The forecast called for rain all day, but I was determined to not let the specter of a few rain clouds influence my day. Our first visit was the Philadelphia Museum of Art, which was currently featuring the famous “Cezanne and Beyond” exhibit. Unfortunately, my partner Jae and I would have had to pay a fee quite over our budget in order to witness the Cezanne exhibit itself, so we had to forego the exhibit in favor of the permanent collections. We ventured through the halls and exhibitions the museum offered, and were pleasantly surprised. Several pieces of art in the exhibit “Peaks of Faith: Buddhism,” we had only recently learned about in our studies, which enabled us to experience our learning on the fly—experiencing a living, breathing city through its ode to art. Although not originally a part of our plans, we spent time wandering around the Modern art exhibits and really gained a feel for the art culture Philadelphia had to offer.
Art still churning in our heads, my partner and I decided to surrender to the pleas of our stomachs and head down to South Street where Pat’s and Geno’s steakhouses were situated. Hailing a taxi for only $5.43, we talked amicably with the cab driver, who happened to have grown up around the same area that my parents had, and he was eager to make me feel like a local. “Once a Philly girl, always a Philly girl!” shouted the driver to me as I exited the cab. I smiled in return, grateful for his friendly farewell.
The familiar never-ending queue greeted me as I walked up to Pat’s steakhouse to join the eager cheese steak fans. Anticipation marked the faces of those in line. Fortunately, our comrade Mike Clark had been waiting for a cheese steak as well and he offered us a spot in line with him, virtually cutting our wait in half. As we approached the window I knew what I wanted, and in true Philly vernacular stated clearly “Wiz, wit out,” with impeccable speed. The cheese steak was like any other I had tasted before; the steak to cheese ratio was ideal, the juicy steak was cooked to perfection, and the fresh roll seemed to be right out of the oven. The crowded, vibrant atmosphere of South Philadelphia enhanced the experience and made it seem all the more special. Mike Clark had met up with his aunt Sue, also a Philly native, and we chatted as we enjoyed our steaks. Sue explained what she knew about Peddie, and
Sue offered us a ride to the historic district, and we gladly obliged, for it was much cheaper and easier than hailing another cab. Since we had already experienced some of the culture Philadelphia had to offer, Jay and I decided to take in some of the history of Philadelphia whilst on a buggy ride through the historic cobblestone streets. Our horse, appropriately named Truman after the thirty third president of the United States, was as stubborn as a mule, which only added to the unique city experience. The driver enthusiastically pointed to historic buildings such as Carpenter’s Hall, Independence Hall, and the Liberty Bell. She passionately spoke of her experiences in Philadelphia, and her love for the city was infectious. Following the buggy ride, Jay and I walked the streets ourselves and entered Carpenter’s Hall to get a closer look at the building. We walked along the cobblestone roads, original roads, the same roads that our founding fathers walked across—but I wasn’t just walking, I was feeling. I was surrounded by an inescapable history, and it was an inspiring feeling.

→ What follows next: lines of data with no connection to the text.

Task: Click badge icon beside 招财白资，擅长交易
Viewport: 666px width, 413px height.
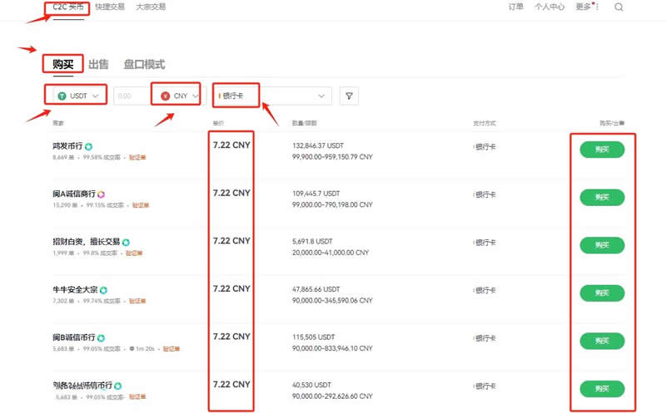Action: 127,242
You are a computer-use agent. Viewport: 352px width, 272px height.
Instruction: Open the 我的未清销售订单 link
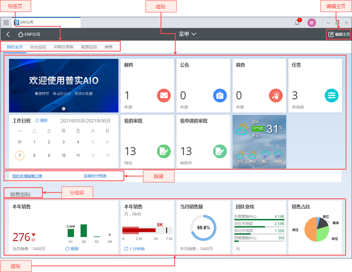click(27, 176)
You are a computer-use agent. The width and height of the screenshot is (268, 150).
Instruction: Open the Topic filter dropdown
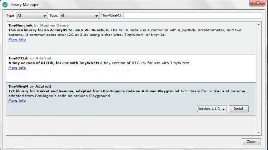[79, 16]
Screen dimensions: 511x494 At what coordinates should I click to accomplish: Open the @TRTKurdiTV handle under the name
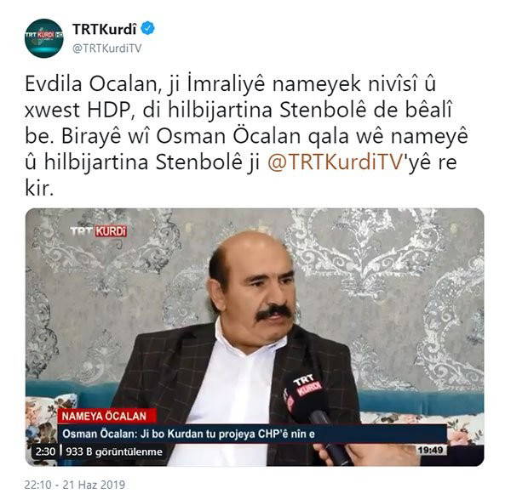coord(107,48)
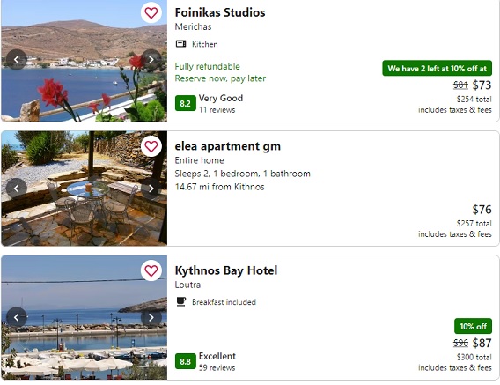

By now the sun was shining completely, and it had turned into a beautiful day. Though I had only spent four hours in the city of Philadelphia, I had learned more than I ever expected to learn from a single place. I found a city on the crossroads of an illustrious history and a culturally rich present. I saw the real Philadelphia and then saw where it all began over three hundred years ago. The experiences, the interactions, and the trip as a whole have benefited me as a traveler and won’t leave me any time soon.